Pixel coordinate grounding data:
▬▬▬▬▬▬▬▬▬▬

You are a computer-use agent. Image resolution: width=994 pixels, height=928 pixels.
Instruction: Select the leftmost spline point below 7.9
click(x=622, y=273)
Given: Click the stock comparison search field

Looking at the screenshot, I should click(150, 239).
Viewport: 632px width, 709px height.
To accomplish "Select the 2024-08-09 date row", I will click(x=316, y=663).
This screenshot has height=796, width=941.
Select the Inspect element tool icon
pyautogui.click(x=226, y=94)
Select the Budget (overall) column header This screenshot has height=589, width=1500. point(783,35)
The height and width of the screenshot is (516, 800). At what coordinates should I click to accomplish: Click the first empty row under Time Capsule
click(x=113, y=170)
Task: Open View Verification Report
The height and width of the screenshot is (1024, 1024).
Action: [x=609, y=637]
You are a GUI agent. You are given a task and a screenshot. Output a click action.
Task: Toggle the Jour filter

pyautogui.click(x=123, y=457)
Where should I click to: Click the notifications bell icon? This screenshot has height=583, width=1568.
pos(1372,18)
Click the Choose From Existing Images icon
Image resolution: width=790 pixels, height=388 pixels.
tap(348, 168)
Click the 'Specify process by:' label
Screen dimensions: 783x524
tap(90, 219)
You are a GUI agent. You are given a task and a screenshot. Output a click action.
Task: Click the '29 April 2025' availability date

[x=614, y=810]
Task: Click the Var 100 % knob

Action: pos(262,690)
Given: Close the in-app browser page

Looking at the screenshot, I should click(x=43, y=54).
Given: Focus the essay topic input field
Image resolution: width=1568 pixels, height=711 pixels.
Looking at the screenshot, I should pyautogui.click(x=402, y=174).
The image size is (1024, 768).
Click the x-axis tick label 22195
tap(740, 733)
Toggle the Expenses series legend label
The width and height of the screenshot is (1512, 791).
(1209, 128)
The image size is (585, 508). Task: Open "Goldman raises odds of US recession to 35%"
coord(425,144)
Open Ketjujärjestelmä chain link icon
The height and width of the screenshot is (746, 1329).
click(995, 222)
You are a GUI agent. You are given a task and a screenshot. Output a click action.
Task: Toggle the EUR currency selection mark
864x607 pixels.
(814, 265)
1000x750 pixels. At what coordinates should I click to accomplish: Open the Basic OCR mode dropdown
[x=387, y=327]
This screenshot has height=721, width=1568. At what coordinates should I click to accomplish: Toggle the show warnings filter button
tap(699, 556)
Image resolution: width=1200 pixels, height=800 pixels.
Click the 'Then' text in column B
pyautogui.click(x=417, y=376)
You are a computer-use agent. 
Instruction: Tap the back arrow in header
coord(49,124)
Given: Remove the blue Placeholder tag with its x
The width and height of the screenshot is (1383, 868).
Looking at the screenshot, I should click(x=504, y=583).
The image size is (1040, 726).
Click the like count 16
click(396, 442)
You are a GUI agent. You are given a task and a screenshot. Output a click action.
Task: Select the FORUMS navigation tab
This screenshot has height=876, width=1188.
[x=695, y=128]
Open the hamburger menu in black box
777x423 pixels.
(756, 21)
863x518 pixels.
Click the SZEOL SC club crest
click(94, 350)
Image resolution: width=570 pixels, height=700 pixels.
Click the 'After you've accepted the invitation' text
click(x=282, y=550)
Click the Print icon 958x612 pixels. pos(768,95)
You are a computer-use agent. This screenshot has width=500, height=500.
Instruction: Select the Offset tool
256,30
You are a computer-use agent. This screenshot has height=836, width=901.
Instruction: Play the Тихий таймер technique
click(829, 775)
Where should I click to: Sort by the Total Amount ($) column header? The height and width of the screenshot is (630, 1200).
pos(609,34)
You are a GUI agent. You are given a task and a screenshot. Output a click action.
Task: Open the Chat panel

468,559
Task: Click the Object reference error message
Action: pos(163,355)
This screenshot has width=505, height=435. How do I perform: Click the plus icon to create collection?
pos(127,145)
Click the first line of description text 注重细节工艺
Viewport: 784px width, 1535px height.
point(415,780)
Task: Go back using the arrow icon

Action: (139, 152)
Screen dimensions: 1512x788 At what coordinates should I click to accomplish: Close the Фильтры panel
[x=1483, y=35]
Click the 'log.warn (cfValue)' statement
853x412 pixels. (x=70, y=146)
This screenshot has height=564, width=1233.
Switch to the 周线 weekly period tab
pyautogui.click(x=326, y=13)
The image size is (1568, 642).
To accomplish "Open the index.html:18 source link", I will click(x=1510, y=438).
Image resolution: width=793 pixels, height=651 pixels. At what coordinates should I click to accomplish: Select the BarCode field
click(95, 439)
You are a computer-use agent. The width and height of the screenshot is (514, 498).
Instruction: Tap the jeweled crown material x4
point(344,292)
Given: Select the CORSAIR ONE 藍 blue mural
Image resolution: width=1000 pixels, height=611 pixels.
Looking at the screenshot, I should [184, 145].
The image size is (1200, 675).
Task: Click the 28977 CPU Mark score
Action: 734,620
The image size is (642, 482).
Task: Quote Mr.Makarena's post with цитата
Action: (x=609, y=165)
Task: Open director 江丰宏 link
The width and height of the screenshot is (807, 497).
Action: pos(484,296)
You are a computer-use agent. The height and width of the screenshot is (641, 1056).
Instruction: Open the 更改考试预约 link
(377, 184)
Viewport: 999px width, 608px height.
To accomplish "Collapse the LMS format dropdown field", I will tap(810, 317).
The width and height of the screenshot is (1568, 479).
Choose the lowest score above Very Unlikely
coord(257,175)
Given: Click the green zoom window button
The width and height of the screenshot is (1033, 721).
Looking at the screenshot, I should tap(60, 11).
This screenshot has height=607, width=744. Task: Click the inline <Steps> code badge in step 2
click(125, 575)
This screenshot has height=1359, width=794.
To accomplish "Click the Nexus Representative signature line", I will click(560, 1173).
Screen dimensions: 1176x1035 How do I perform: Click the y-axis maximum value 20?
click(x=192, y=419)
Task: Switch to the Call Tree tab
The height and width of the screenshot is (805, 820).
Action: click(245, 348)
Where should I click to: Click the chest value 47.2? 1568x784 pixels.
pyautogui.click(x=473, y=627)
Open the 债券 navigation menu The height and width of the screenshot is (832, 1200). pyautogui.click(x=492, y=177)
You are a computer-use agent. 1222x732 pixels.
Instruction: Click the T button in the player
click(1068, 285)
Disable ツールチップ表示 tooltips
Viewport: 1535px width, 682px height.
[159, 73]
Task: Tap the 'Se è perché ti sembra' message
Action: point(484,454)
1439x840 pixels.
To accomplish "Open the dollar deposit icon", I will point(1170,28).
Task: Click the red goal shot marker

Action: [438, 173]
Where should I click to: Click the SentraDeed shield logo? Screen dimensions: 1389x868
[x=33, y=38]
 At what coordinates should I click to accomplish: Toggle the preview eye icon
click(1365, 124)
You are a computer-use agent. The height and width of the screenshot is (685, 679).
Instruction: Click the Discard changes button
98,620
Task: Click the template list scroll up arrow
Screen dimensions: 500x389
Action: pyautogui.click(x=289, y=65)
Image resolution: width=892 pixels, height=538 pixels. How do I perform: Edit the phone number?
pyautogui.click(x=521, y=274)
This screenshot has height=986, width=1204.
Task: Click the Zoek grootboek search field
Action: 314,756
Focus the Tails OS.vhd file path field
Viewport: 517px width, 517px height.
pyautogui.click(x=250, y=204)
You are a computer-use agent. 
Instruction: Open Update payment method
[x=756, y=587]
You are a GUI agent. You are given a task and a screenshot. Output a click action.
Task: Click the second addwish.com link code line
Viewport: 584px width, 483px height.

▬▬▬▬▬▬▬▬▬▬

Starting at the first line and ending at the last, retype the entries above.

EXERCISE ANSWER »
You are a computer-use agent. Image resolution: width=994 pixels, height=928 pixels.
Instruction: Select the leftmost spline point below 7.9
click(x=622, y=273)
Given: Click the stock comparison search field

Looking at the screenshot, I should click(150, 239).
Viewport: 632px width, 709px height.
To accomplish "Select the 2024-08-09 date row", I will click(x=316, y=663).
This screenshot has height=796, width=941.
Select the Inspect element tool icon
pyautogui.click(x=226, y=94)
Select the Budget (overall) column header This screenshot has height=589, width=1500. point(783,35)
The height and width of the screenshot is (516, 800). At what coordinates should I click to accomplish: Click the first empty row under Time Capsule
click(x=113, y=170)
Task: Open View Verification Report
The height and width of the screenshot is (1024, 1024).
Action: [x=609, y=637]
You are a GUI agent. You are given a task and a screenshot. Output a click action.
Task: Toggle the Jour filter

pyautogui.click(x=123, y=457)
Where should I click to: Click the notifications bell icon? This screenshot has height=583, width=1568.
pos(1372,18)
Click the Choose From Existing Images icon
Image resolution: width=790 pixels, height=388 pixels.
tap(348, 168)
Click the 'Specify process by:' label
Screen dimensions: 783x524
tap(90, 219)
You are a GUI agent. You are given a task and a screenshot. Output a click action.
Task: Click the '29 April 2025' availability date

[x=614, y=810]
Task: Click the Var 100 % knob

Action: pos(262,690)
Given: Close the in-app browser page

Looking at the screenshot, I should click(x=43, y=54).
Given: Focus the essay topic input field
Image resolution: width=1568 pixels, height=711 pixels.
Looking at the screenshot, I should pyautogui.click(x=402, y=174).
The image size is (1024, 768).
Click the x-axis tick label 22195
tap(740, 733)
Toggle the Expenses series legend label
The width and height of the screenshot is (1512, 791).
(1209, 128)
The image size is (585, 508). Task: Open "Goldman raises odds of US recession to 35%"
coord(425,144)
Open Ketjujärjestelmä chain link icon
The height and width of the screenshot is (746, 1329).
click(995, 222)
You are a GUI agent. You are given a task and a screenshot. Output a click action.
Task: Toggle the EUR currency selection mark
864x607 pixels.
(814, 265)
1000x750 pixels. At what coordinates should I click to accomplish: Open the Basic OCR mode dropdown
[x=387, y=327]
This screenshot has height=721, width=1568. At what coordinates should I click to accomplish: Toggle the show warnings filter button
tap(699, 556)
Image resolution: width=1200 pixels, height=800 pixels.
Click the 'Then' text in column B
pyautogui.click(x=417, y=376)
You are a computer-use agent. 
Instruction: Tap the back arrow in header
coord(49,124)
Given: Remove the blue Placeholder tag with its x
The width and height of the screenshot is (1383, 868).
Looking at the screenshot, I should click(x=504, y=583).
The image size is (1040, 726).
Click the like count 16
click(396, 442)
You are a GUI agent. You are given a task and a screenshot. Output a click action.
Task: Select the FORUMS navigation tab
This screenshot has height=876, width=1188.
[x=695, y=128]
Open the hamburger menu in black box
777x423 pixels.
(756, 21)
863x518 pixels.
Click the SZEOL SC club crest
click(94, 350)
Image resolution: width=570 pixels, height=700 pixels.
Click the 'After you've accepted the invitation' text
click(x=282, y=550)
Click the Print icon 958x612 pixels. pos(768,95)
You are a computer-use agent. This screenshot has width=500, height=500.
Instruction: Select the Offset tool
256,30
You are a computer-use agent. This screenshot has height=836, width=901.
Instruction: Play the Тихий таймер technique
click(829, 775)
Where should I click to: Sort by the Total Amount ($) column header? The height and width of the screenshot is (630, 1200).
pos(609,34)
You are a GUI agent. You are given a task and a screenshot. Output a click action.
Task: Open the Chat panel

468,559
Task: Click the Object reference error message
Action: pos(163,355)
This screenshot has width=505, height=435. How do I perform: Click the plus icon to create collection?
pos(127,145)
Click the first line of description text 注重细节工艺
Viewport: 784px width, 1535px height.
point(415,780)
Task: Go back using the arrow icon

Action: (139, 152)
Screen dimensions: 1512x788 At what coordinates should I click to accomplish: Close the Фильтры panel
[x=1483, y=35]
Click the 'log.warn (cfValue)' statement
853x412 pixels. (x=70, y=146)
This screenshot has height=564, width=1233.
Switch to the 周线 weekly period tab
pyautogui.click(x=326, y=13)
The image size is (1568, 642).
To accomplish "Open the index.html:18 source link", I will click(x=1510, y=438).
Image resolution: width=793 pixels, height=651 pixels. At what coordinates should I click to accomplish: Select the BarCode field
click(95, 439)
You are a computer-use agent. The width and height of the screenshot is (514, 498).
Instruction: Tap the jeweled crown material x4
point(344,292)
Given: Select the CORSAIR ONE 藍 blue mural
Image resolution: width=1000 pixels, height=611 pixels.
Looking at the screenshot, I should [184, 145].
The image size is (1200, 675).
Task: Click the 28977 CPU Mark score
Action: 734,620
The image size is (642, 482).
Task: Quote Mr.Makarena's post with цитата
Action: (x=609, y=165)
Task: Open director 江丰宏 link
The width and height of the screenshot is (807, 497).
Action: pos(484,296)
You are a computer-use agent. The height and width of the screenshot is (641, 1056).
Instruction: Open the 更改考试预约 link
(377, 184)
Viewport: 999px width, 608px height.
To accomplish "Collapse the LMS format dropdown field", I will tap(810, 317).
The width and height of the screenshot is (1568, 479).
Choose the lowest score above Very Unlikely
coord(257,175)
Given: Click the green zoom window button
The width and height of the screenshot is (1033, 721).
Looking at the screenshot, I should tap(60, 11).
This screenshot has height=607, width=744. Task: Click the inline <Steps> code badge in step 2
click(125, 575)
This screenshot has height=1359, width=794.
To accomplish "Click the Nexus Representative signature line", I will click(560, 1173).
Screen dimensions: 1176x1035 How do I perform: Click the y-axis maximum value 20?
click(x=192, y=419)
Task: Switch to the Call Tree tab
The height and width of the screenshot is (805, 820).
Action: click(245, 348)
Where should I click to: Click the chest value 47.2? 1568x784 pixels.
pyautogui.click(x=473, y=627)
Open the 债券 navigation menu The height and width of the screenshot is (832, 1200). pyautogui.click(x=492, y=177)
You are a computer-use agent. 1222x732 pixels.
Instruction: Click the T button in the player
click(1068, 285)
Disable ツールチップ表示 tooltips
Viewport: 1535px width, 682px height.
[159, 73]
Task: Tap the 'Se è perché ti sembra' message
Action: point(484,454)
1439x840 pixels.
To accomplish "Open the dollar deposit icon", I will point(1170,28).
Task: Click the red goal shot marker

Action: [438, 173]
Where should I click to: Click the SentraDeed shield logo? Screen dimensions: 1389x868
[x=33, y=38]
 At what coordinates should I click to accomplish: Toggle the preview eye icon
click(1365, 124)
You are a computer-use agent. The height and width of the screenshot is (685, 679).
Instruction: Click the Discard changes button
98,620
Task: Click the template list scroll up arrow
Screen dimensions: 500x389
Action: pyautogui.click(x=289, y=65)
Image resolution: width=892 pixels, height=538 pixels. How do I perform: Edit the phone number?
pyautogui.click(x=521, y=274)
This screenshot has height=986, width=1204.
Task: Click the Zoek grootboek search field
Action: 314,756
Focus the Tails OS.vhd file path field
Viewport: 517px width, 517px height.
pyautogui.click(x=250, y=204)
You are a computer-use agent. 
Instruction: Open Update payment method
[x=756, y=587]
You are a GUI agent. You are given a task and a screenshot. Output a click action.
Task: Click the second addwish.com link code line
Viewport: 584px width, 483px height.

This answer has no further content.